# [TRY IT]
Reproduce verbatim the lines of the material below, starting at the line with "Viewport: 563px width, 364px" and ending at the line with "Click the bottom-right", both inclusive; skip the rest.

+---+

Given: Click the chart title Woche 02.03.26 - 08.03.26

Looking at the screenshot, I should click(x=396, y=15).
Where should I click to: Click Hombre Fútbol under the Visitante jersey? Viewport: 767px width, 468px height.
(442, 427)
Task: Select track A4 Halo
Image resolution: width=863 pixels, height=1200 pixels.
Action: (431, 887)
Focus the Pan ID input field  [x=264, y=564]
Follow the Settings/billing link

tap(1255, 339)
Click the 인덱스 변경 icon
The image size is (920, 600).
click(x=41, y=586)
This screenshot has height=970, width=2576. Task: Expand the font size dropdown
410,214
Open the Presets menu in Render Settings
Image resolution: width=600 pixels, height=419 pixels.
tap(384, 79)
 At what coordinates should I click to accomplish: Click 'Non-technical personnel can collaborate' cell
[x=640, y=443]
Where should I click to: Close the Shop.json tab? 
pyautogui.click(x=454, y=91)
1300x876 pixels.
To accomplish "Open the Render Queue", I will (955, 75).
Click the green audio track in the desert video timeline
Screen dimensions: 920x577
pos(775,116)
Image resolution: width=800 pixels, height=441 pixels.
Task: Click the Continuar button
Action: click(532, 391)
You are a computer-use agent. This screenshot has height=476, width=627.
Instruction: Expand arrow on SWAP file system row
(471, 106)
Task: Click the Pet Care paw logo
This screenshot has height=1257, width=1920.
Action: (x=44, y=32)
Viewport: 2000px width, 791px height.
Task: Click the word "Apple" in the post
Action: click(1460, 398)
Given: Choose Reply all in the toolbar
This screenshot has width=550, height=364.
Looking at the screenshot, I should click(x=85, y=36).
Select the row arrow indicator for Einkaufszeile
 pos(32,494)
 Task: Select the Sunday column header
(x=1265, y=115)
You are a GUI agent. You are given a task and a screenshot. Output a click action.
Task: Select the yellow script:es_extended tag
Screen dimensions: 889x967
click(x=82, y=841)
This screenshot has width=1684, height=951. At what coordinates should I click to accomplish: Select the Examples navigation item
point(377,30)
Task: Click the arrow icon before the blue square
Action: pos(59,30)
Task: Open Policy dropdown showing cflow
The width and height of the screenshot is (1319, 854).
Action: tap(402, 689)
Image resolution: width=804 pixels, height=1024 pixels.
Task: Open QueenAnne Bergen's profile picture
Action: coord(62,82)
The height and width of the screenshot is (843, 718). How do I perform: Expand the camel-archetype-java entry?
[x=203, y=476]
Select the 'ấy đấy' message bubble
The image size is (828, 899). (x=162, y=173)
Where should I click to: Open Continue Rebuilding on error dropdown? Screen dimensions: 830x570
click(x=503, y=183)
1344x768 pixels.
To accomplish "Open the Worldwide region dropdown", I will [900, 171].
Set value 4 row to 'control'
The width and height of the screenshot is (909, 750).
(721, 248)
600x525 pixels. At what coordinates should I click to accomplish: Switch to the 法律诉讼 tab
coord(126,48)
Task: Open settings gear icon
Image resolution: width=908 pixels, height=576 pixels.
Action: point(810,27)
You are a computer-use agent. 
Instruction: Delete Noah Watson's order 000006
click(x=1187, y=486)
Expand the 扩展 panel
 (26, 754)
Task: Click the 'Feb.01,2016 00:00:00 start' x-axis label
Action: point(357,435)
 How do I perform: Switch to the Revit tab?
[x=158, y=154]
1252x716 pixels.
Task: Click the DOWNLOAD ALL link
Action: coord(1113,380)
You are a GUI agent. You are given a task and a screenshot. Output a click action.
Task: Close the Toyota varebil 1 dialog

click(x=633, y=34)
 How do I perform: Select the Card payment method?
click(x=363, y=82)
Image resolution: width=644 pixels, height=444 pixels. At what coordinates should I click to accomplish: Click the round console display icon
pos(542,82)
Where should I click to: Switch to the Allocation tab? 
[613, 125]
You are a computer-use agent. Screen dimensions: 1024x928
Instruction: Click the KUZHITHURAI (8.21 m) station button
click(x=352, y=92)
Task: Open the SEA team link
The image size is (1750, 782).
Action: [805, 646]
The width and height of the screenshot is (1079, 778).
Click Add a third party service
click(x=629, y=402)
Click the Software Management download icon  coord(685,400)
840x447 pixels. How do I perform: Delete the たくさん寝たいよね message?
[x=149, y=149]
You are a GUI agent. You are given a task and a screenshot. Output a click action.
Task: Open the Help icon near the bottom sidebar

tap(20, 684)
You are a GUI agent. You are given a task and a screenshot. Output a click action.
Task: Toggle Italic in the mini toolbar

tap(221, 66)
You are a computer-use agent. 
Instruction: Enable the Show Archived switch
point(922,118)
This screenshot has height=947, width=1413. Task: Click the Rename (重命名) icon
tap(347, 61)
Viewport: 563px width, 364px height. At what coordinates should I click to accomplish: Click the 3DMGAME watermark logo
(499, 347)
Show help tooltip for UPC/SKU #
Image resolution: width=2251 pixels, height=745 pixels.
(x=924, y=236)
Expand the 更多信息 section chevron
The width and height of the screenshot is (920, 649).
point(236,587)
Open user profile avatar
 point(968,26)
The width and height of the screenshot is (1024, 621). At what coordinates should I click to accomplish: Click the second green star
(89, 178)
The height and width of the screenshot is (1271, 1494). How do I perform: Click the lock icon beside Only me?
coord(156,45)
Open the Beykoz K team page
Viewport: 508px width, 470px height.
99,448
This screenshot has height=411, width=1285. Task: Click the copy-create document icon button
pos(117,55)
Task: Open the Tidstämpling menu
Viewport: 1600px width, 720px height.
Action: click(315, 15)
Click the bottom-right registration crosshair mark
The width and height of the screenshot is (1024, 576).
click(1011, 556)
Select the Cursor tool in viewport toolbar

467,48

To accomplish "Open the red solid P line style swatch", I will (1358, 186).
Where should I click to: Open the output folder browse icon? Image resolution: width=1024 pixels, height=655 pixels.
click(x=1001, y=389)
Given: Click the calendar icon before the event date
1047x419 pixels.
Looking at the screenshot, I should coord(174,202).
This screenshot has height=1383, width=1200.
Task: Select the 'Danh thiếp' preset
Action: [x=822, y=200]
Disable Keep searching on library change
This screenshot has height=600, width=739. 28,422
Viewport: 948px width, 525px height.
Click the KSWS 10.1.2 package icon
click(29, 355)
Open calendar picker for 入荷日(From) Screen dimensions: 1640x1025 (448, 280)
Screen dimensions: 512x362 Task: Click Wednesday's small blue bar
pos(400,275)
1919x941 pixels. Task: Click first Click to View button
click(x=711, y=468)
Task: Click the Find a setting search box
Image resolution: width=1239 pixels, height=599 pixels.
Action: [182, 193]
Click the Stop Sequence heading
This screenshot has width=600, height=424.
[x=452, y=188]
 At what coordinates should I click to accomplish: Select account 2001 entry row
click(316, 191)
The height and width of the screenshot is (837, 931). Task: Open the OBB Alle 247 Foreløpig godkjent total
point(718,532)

+---+

# [ANSWER SECTION]
Viewport: 563px width, 364px height. At what coordinates should I click to accomplish: Click the 3DMGAME watermark logo
(499, 347)
Show help tooltip for UPC/SKU #
Image resolution: width=2251 pixels, height=745 pixels.
(x=924, y=236)
Expand the 更多信息 section chevron
The width and height of the screenshot is (920, 649).
point(236,587)
Open user profile avatar
 point(968,26)
The width and height of the screenshot is (1024, 621). At what coordinates should I click to accomplish: Click the second green star
(89, 178)
The height and width of the screenshot is (1271, 1494). How do I perform: Click the lock icon beside Only me?
coord(156,45)
Open the Beykoz K team page
Viewport: 508px width, 470px height.
99,448
This screenshot has height=411, width=1285. Task: Click the copy-create document icon button
pos(117,55)
Task: Open the Tidstämpling menu
Viewport: 1600px width, 720px height.
Action: click(315, 15)
Click the bottom-right registration crosshair mark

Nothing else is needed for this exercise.